Moreover, FHKI urges the HKEX to lower the listing thresholds for GEM and simplify the compliance requirements for GEM-listed companies seeking to transfer to the Main Board, thereby reducing the costs of such a transfer. For potential listing companies, specifically startups and small-to-medium enterprises, the following strategies should be implemented respectively: (1) strengthening disclosure-oriented regulatory mechanisms for SMEs to reduce compliance costs, and (2) introducing professional investors as the initial public offering (IPO) target for startup companies, allowing retail investors to trade shares after the lock-up period. Additionally, the HKEX should consider introducing a Chinese name and rebranding the GEM to attract investment and listings from the Mainland and countries along the Belt and Road initiatives.
5. Build Northern Metropolis I&T Museum
The Northern Metropolis represents a significant milestone in Hong Kong's journey towards industrial diversification. In light of the limited information accessible to the business sector and the public via official channels, FHKI recommends the establishment of the "Northern Metropolis I&T Museum" by the Innovation, Technology and Industry Bureau. This museum would vividly and engagingly showcase the key vision and planning for this crucial development, including the envisioned industrial landscape, operations of advanced manufacturing facilities, necessary supporting infrastructure for new industries, applications of smart production lines, and the eco-friendly operations of the Metropolis. The initiative will also facilitate timely preparations for relevant industries, spark interest among the younger generation towards new industries, attract globally prominent enterprises to establish presence, and visualise the new industrialisation occurring within the Metropolis to local SMEs and startups.
6. Support Venturing into the ASEAN
As the ASEAN has become an important economic and trade partner for Hong Kong's business sector, FHKI recommends the Government to negotiate with ASEAN member states to provide Hong Kong enterprises and business personnels with Multiple Entry Business Permits. Such permits would enable the holder to travel freely within the ASEAN member states during the valid period, as well as extend their permitted duration of stay. Additionally, the Government should establish more Economic and Trade Offices (ETOs) across the ASEAN region and organise more trade missions and exhibition activities. These concerted efforts would serve to directly support Hong Kong businesses operating in the ASEAN marketplace, while also promoting Hong Kong brands. Meanwhile, the Government can proactively assist the local business community in developing the lucrative halal industry and market. This could involve the establishment of relevant funding schemes to bolster Hong Kong firms in setting up dedicated halal food production facilities, as well as developing halal certification and testing frameworks.

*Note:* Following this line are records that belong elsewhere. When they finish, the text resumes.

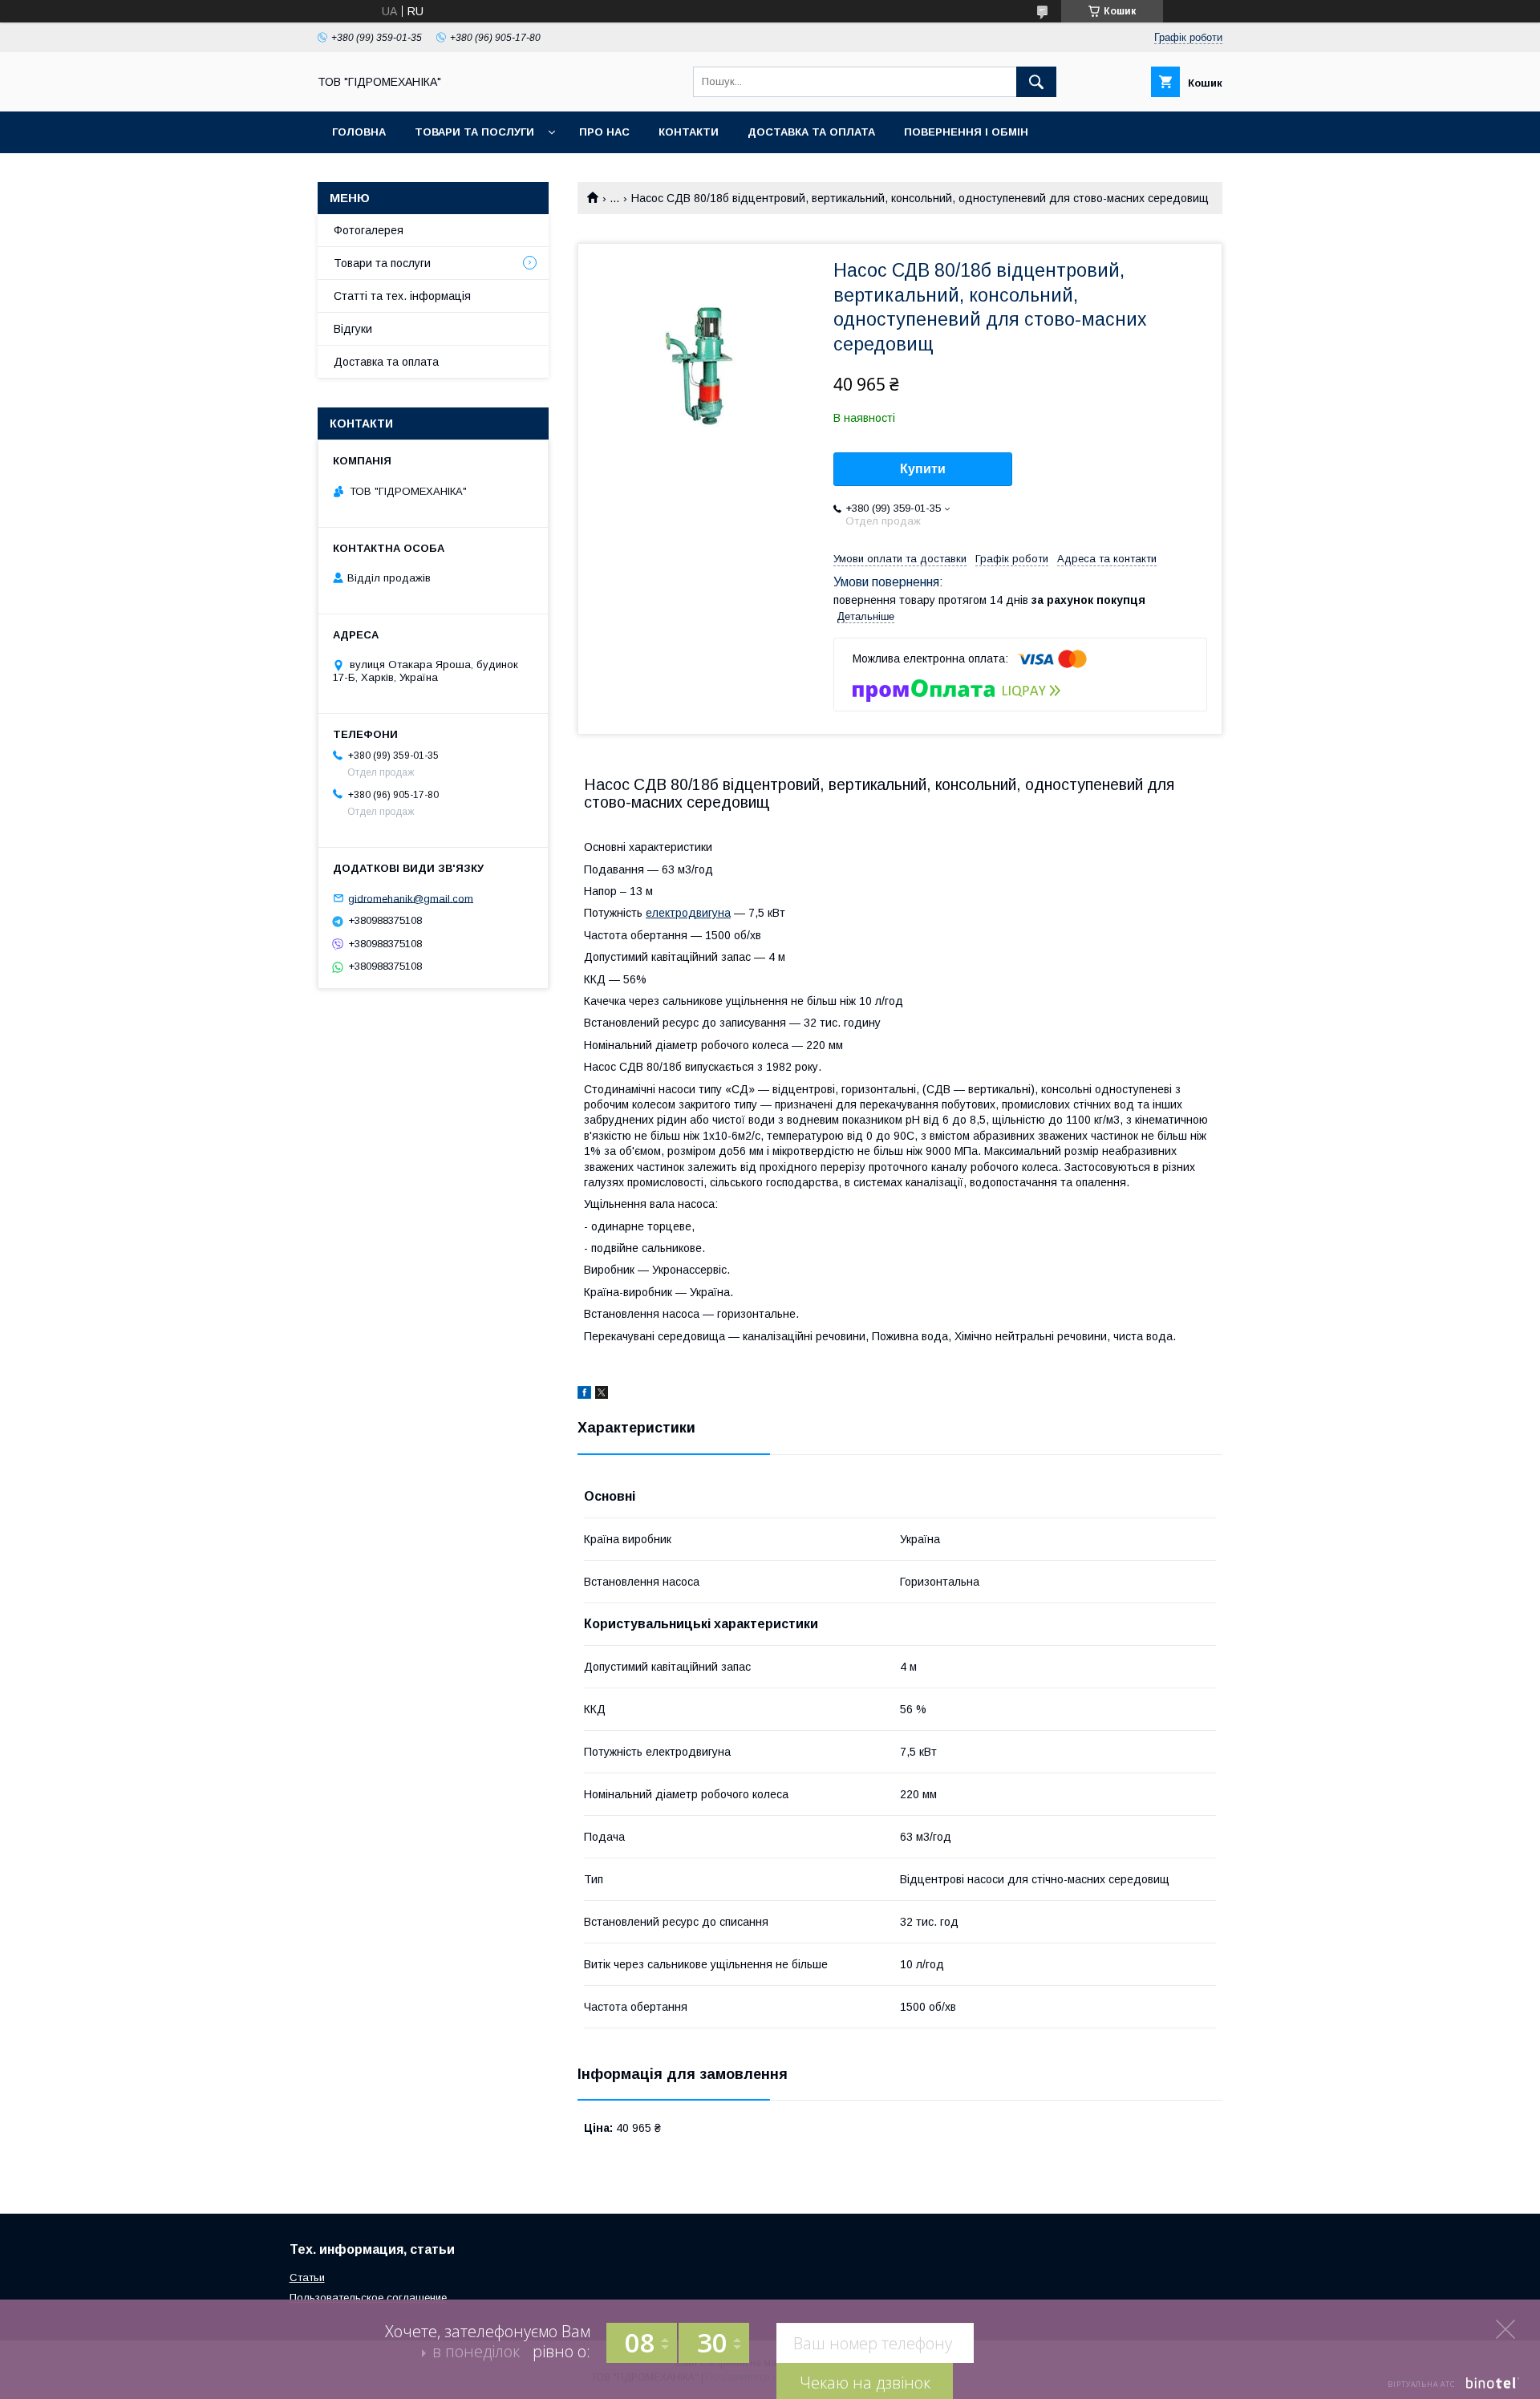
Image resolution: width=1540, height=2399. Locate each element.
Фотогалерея (368, 230)
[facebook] (584, 1394)
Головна (359, 132)
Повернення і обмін (966, 132)
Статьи (307, 2277)
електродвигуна (688, 912)
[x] (601, 1394)
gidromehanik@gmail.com (410, 898)
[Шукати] (1036, 82)
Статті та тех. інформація (402, 296)
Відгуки (353, 328)
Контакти (689, 132)
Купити (923, 469)
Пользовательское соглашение (368, 2298)
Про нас (604, 132)
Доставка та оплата (811, 132)
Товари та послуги (474, 132)
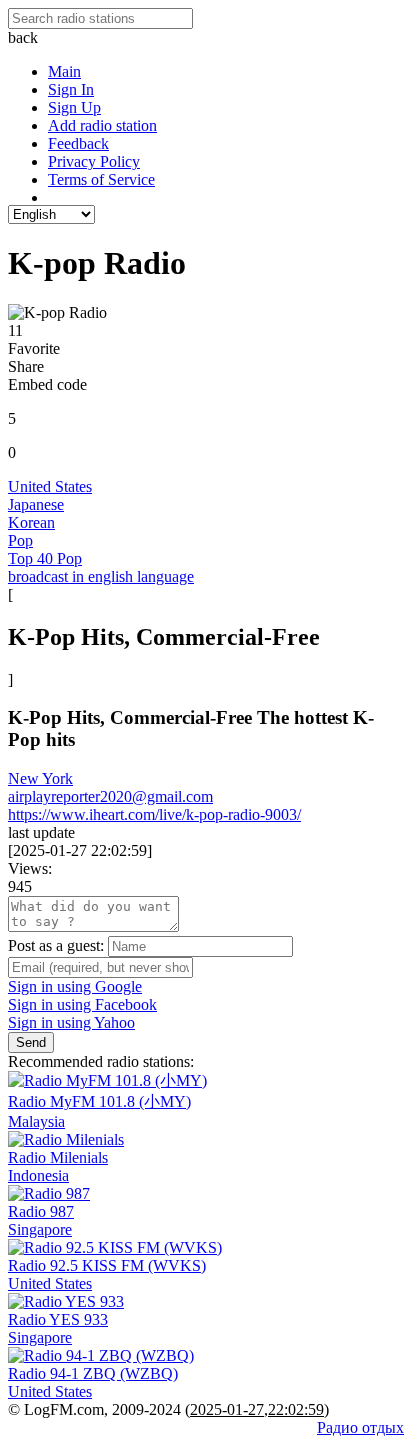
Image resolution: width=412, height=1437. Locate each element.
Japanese (36, 504)
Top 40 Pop (45, 558)
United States (50, 486)
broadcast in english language (101, 576)
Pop (20, 540)
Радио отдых (360, 1427)
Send (31, 1042)
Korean (31, 522)
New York (40, 778)
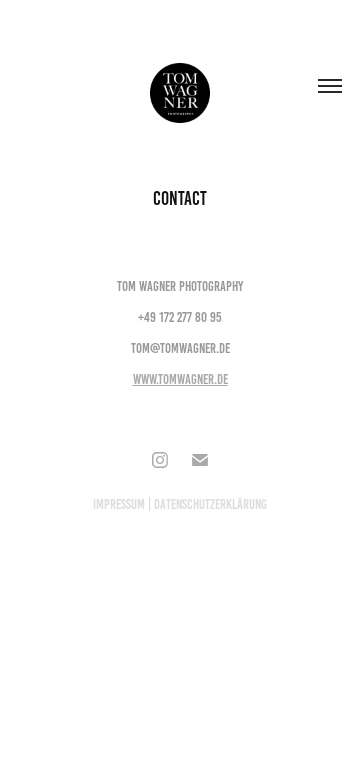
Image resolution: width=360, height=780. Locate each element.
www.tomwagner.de (180, 379)
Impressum (119, 504)
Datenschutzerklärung (210, 504)
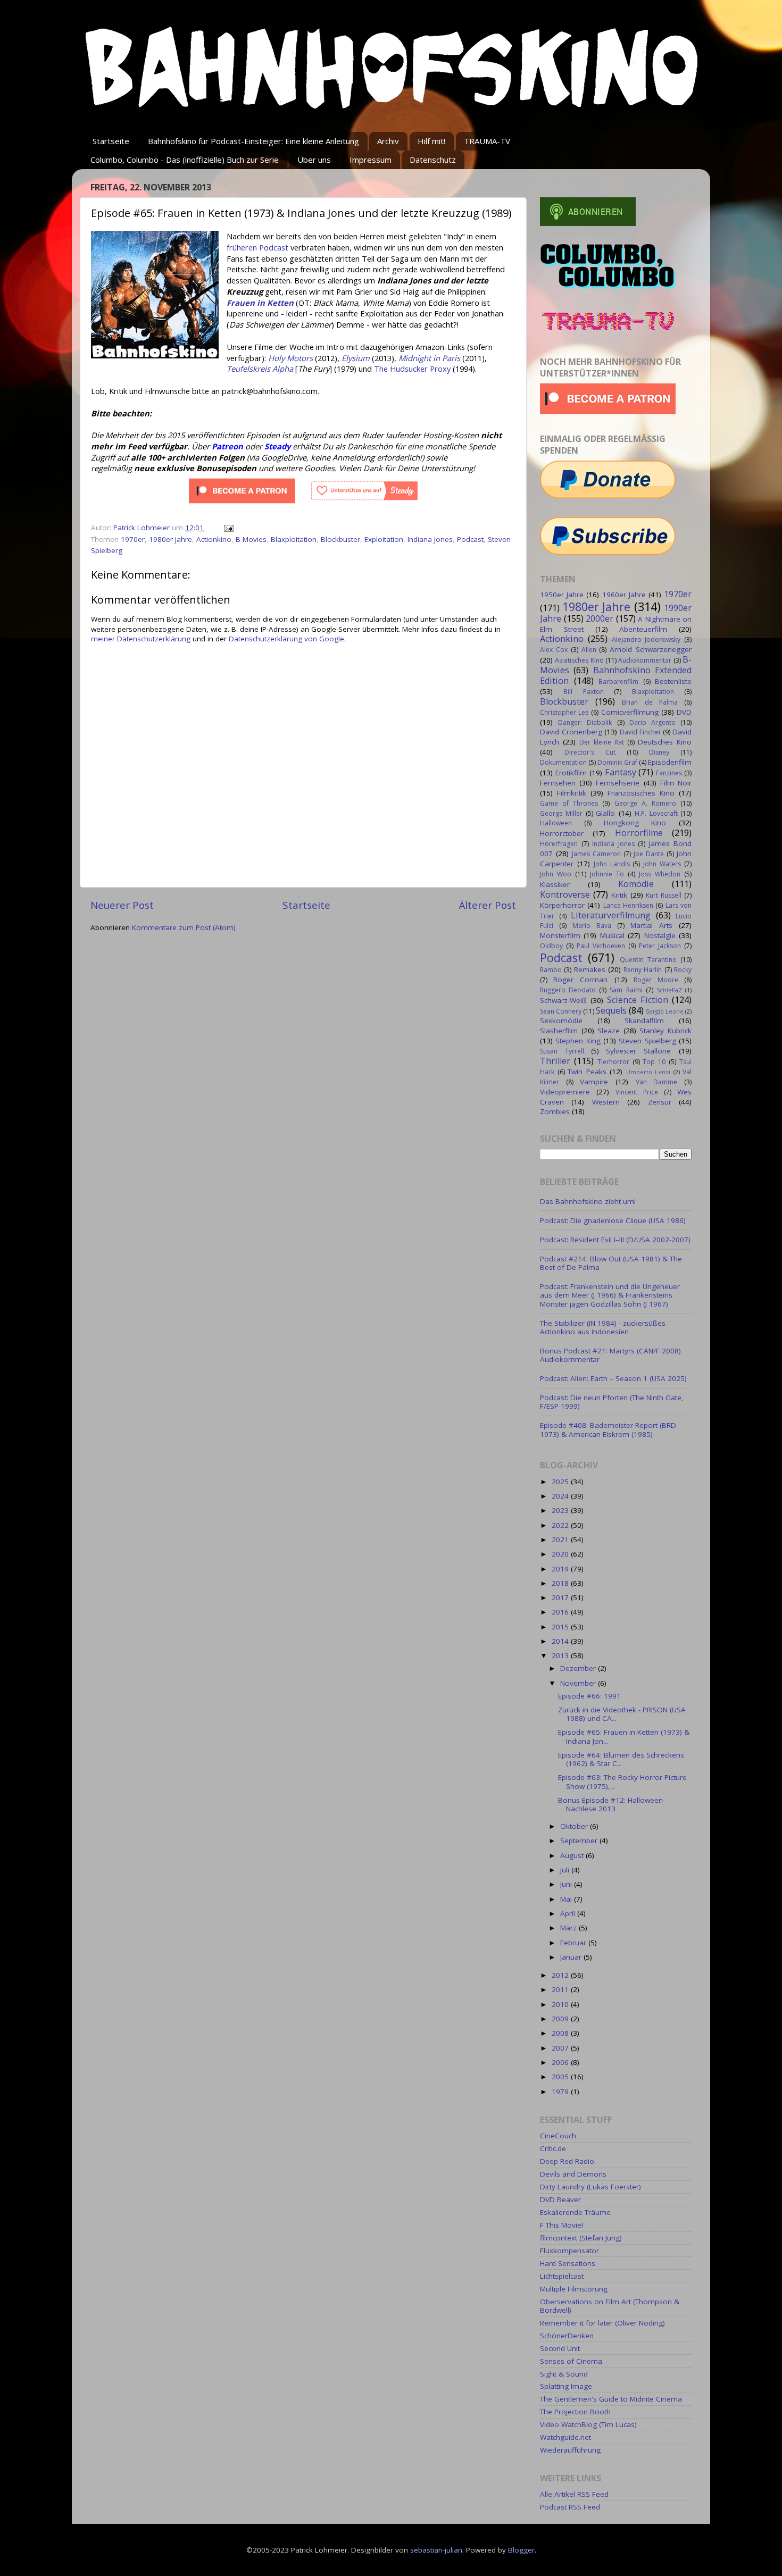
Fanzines (669, 772)
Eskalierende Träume (575, 2212)
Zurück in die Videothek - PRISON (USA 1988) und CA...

In addition to these six major initiatives, FHKI has proposed a series of short, medium, and long-term measures across six critical areas: kickstarting economic recovery and alleviating financial pressures on businesses; driving new industrialisation through innovation and technology; strengthening Hong Kong's unique competitive advantages; enhancing regional connectivity; bolstering the industrial talent pool; and enhancing the sustainable competitiveness of the local business community.